The other day, I was watching a YouTube video of Lynda Barry, painter, writer, cartoonist, playwright, editor and more. She told a story about watching a mother in a restaurant who was busy on her cell phone, while her four-year-old son tried to get her attention. When he couldn’t, he started playing with his food, making up an elaborate story with his bacon. It was precious. Finally, the mother put down her phone and demanded, “What are you doing?” Poof, the magic was gone. The boy had been chastised for the unforgiveable sin of using his imagination.
This story stayed with me for days. Why do we do that? Why do we make kids feel bad for being “silly?” Why do we laugh at them when they try to sing a song or act out a scene? Why do we tell them they’re not good enough to move forward with their art? Why do we tell kids they are “too old” to play?

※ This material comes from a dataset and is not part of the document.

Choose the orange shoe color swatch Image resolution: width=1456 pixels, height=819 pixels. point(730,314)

And why do we, as adult artists, do that to ourselves? At least once a week, I ask myself, “What are you doing?” as if this work is somehow not worthy. I have to give myself permission to write, as if writing were something decadent or illicit or immature or “silly.” I have to tell myself it’s okay if I write a bad sentence. That doesn’t make me a bad writer. I have to turn off what Lynda Barry calls, the “front of the brain” in order to hear the magical imaginings going on in the “back of the brain.”

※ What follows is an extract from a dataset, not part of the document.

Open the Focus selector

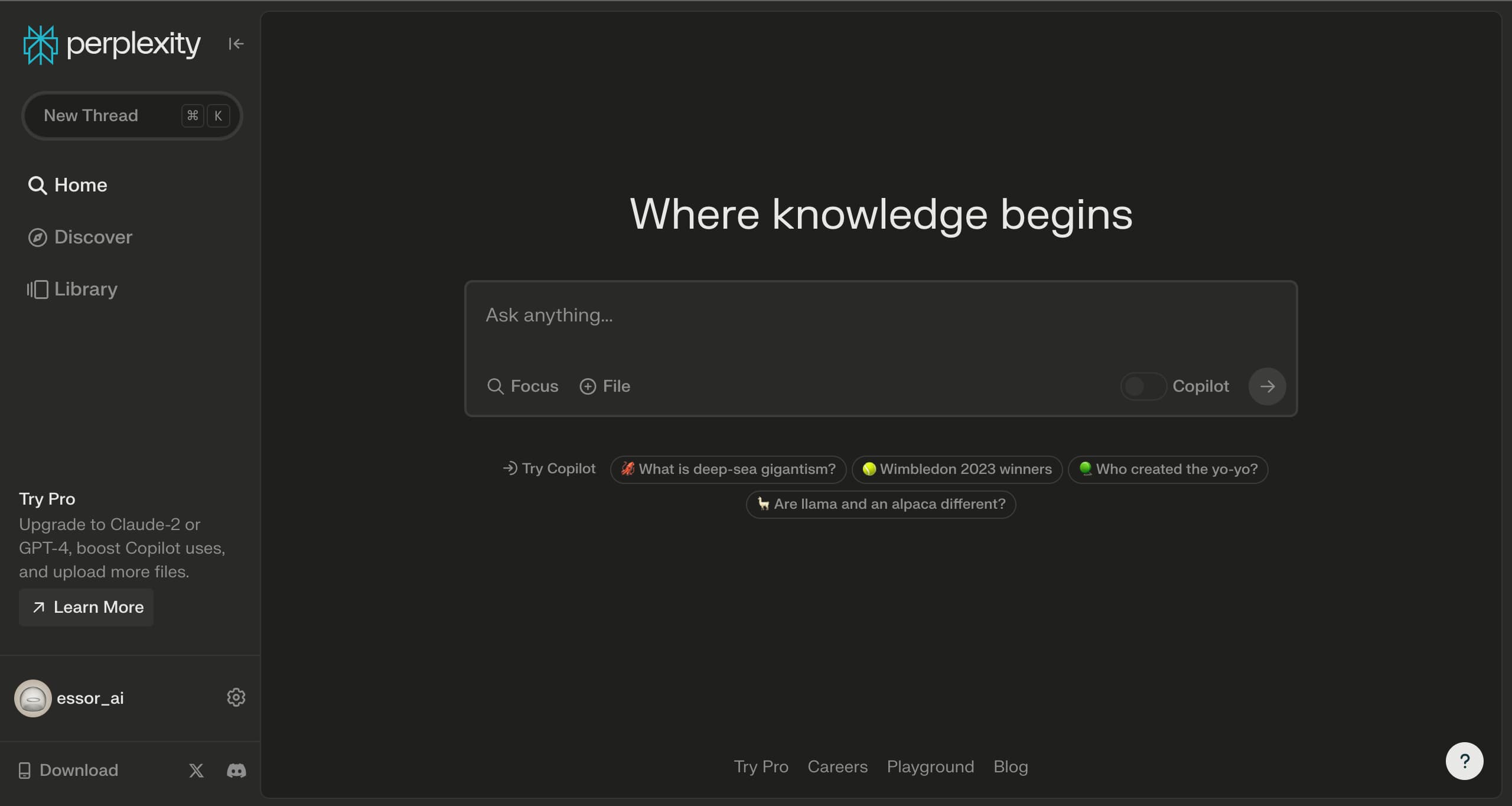point(523,386)
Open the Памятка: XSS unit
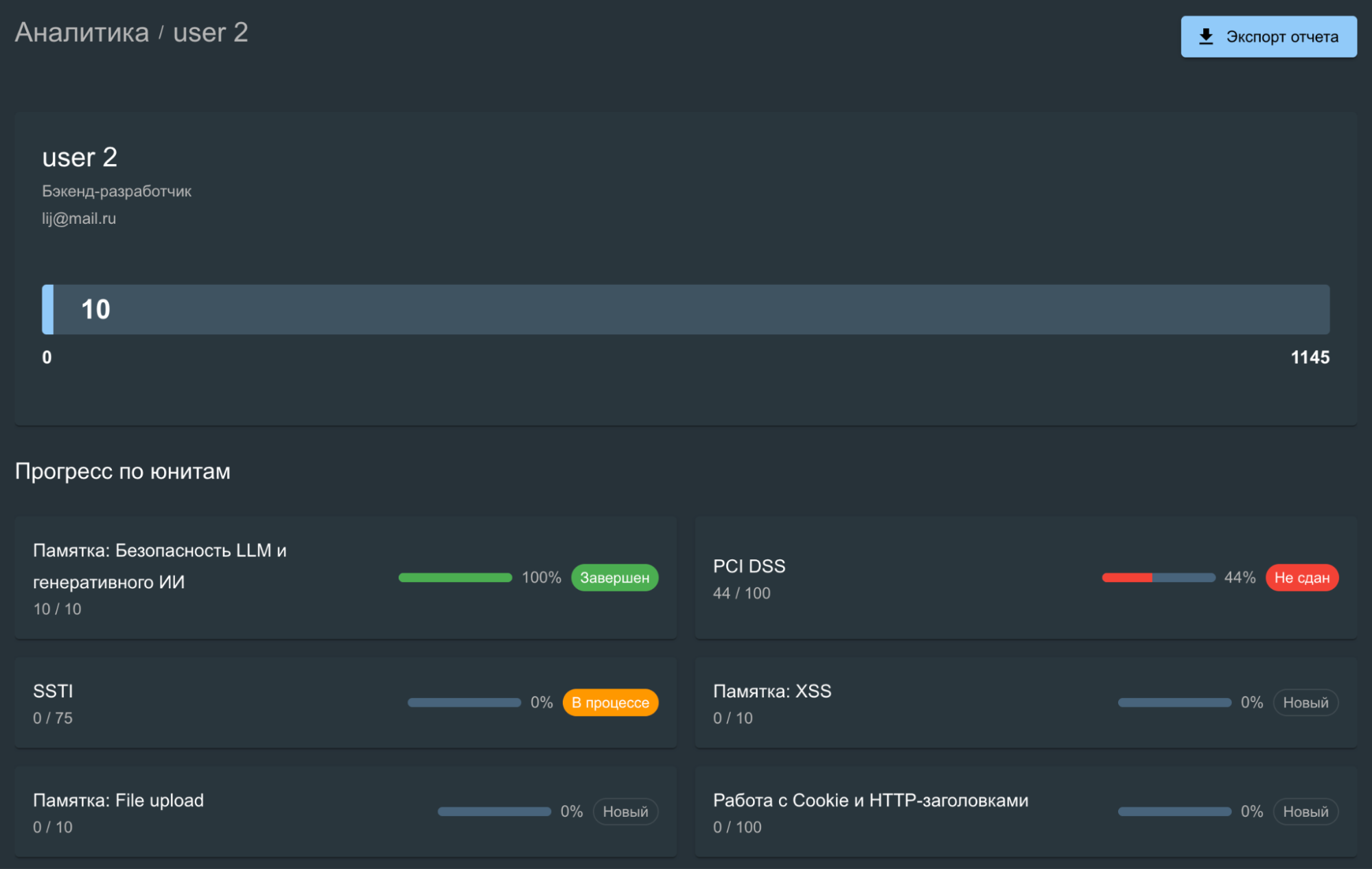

Making art looks easy. It looks like child’s play when we stand up there and sing, or get messy with paint, or jump up and down on a bed while playing a role, but it’s actually hard work.
Who the hell decided that the creative inner workings of our minds, our imaginations, were somehow less valuable than the parts of our brains that calculate distance or add numbers or keep track of whether we took our vitamins this morning?
Our imaginations and the stories they tell teach us how to live, how to stay safe, how to get along with others, how to conquer our fears, and how to build new inventions to advance the human race. When a little boy is pretending to be a monster about to eat a helpless piece of bacon, he’s exploring relationships, and cause and effect, and the distinction between compassion and cruelty. Artists do the same thing. They explore what could be, what should be, or what once was.
This is not play, but even if it looks that way, what’s wrong with that?